10,000 جلدة ضد الشمس. مينا [ 10,000 LASHES AGAINST THE SUN • MINA]
MAHLÕT • S A N S O S A
24th of September, 2015, during the annual Islamic Pilgrimage of Hajj in Mecca, Saudi Arabia, more than an estimated (and disputed) 2,000 people were crushed to death en route to the Jamaraat Bridge, in neighboring Mina, where the “Stoning of the Devil” ritual would take place. This occurrence marked the deadliest Hajj catastrophe in history. Of the many global grievances that followed, it was the immediate public blame by Saudi officials of pilgrims from “African countries” for the “cause of these deaths” that struck me.
In this performance I carry the weight of a 7 feet (2.135 meter) handmade cross inscribed with the word A F R I C A in bold red letters. The symbolism of me, the embodied essence of 10,000 selves, both living and non, enacting my own rendition of “the stoning of the devil” only here, instead of throwing rocks on a bridge, I throw red heels in the streets of Dar es Salaam, for the sake of, and my allegiance to, AfroFemininity.
The cross represents both the literal and figurative burdens that we each have to bear.

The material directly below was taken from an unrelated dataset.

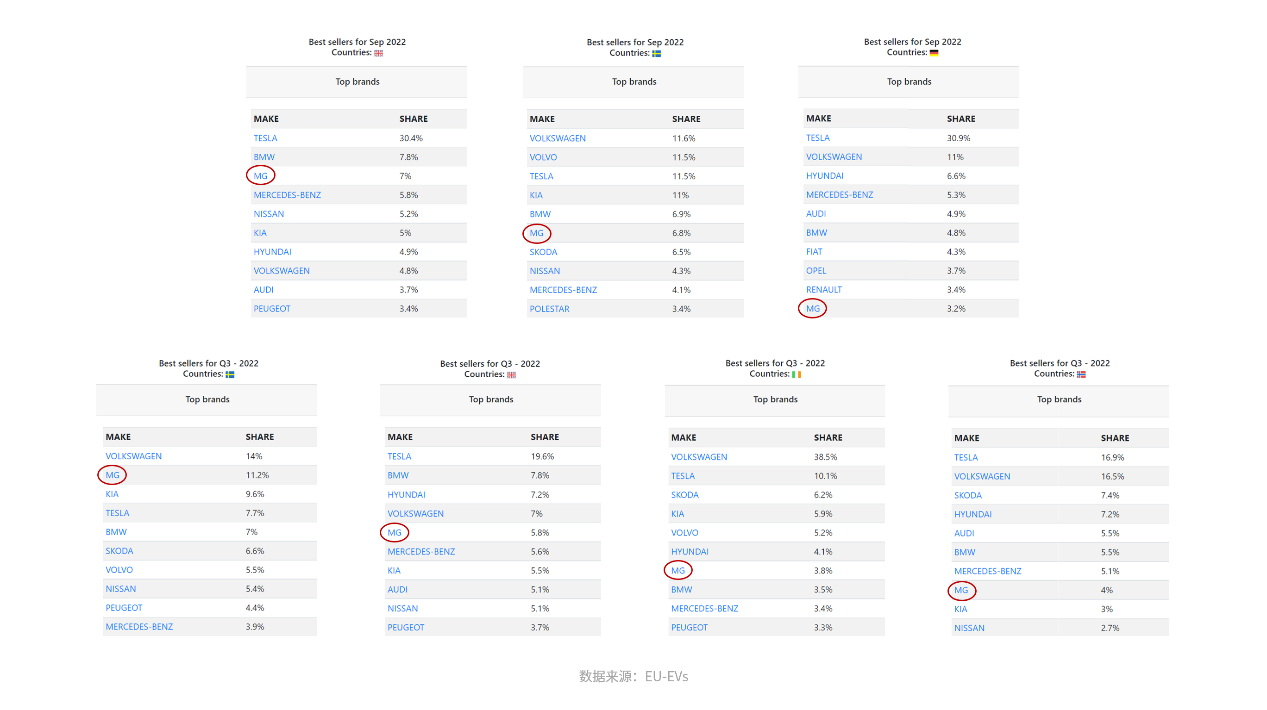Click circled MG link with 11.2% share
Viewport: 1267px width, 710px height.
click(112, 475)
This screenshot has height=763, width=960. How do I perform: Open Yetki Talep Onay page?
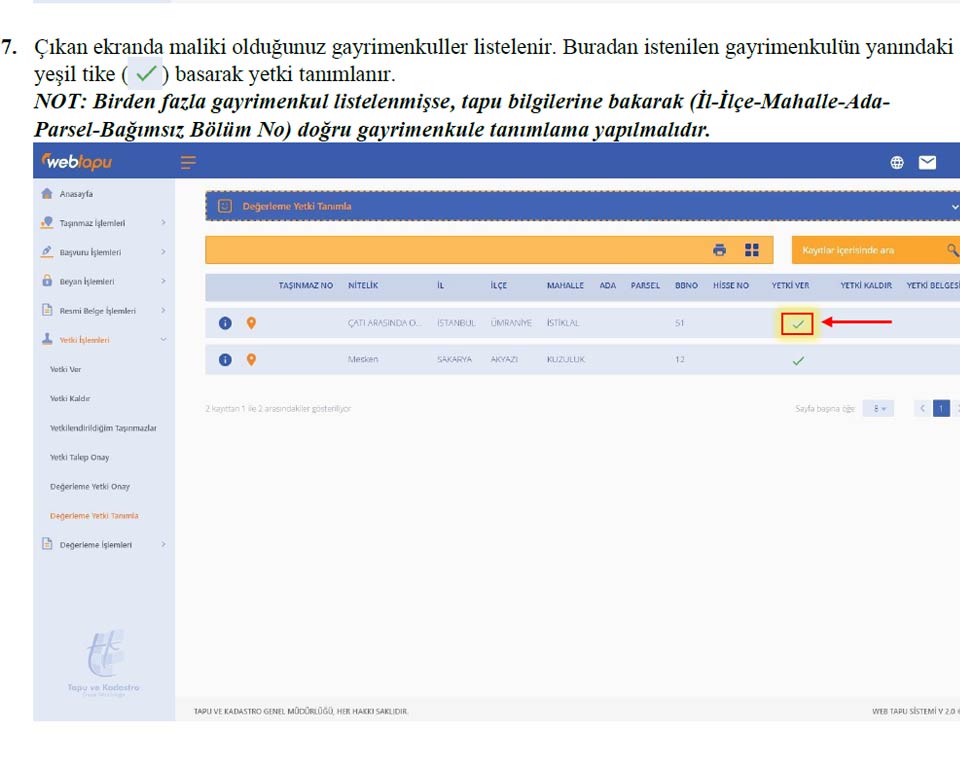pos(80,457)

32 of the victims of the Hajj stampede were from Tanzania. (What is not made visible through image or video documentation are the many individuals that helped conceal myself and my audience with large fabrics from public view. Respect by way of discretion is kin to safety in an Islamic nation.)
Together under a Swahili sun, we moved as one.
Much of my practice is rooted, not in the spectacular, but in the presence and actuality of being. My mother, being a devout Muslim woman of both culture and faith, also endured the tribulations of a Hajj not fully realized, having lost someone dear in the occurrences of 2015. Being of both Tanzanian and Saudi heritage, her existence is what guided my motivations for the weight of this performance.
Through the use of stylized and symbolic aesthetic, I aimed to create a visual ode to Black, African, Diasporic Womanhood, on my terms. The red pump and its interconnectedness to femininity: the head covering, not of a hijab, but of a ski mask, synonymous with ideas relating to anonymity, and a metaphor of the hijacking of individualism within AfroSelfhoods… my bare legs: my body, our bodies as, OURS, to do with as we please, walking through these lives as many. And also, as one.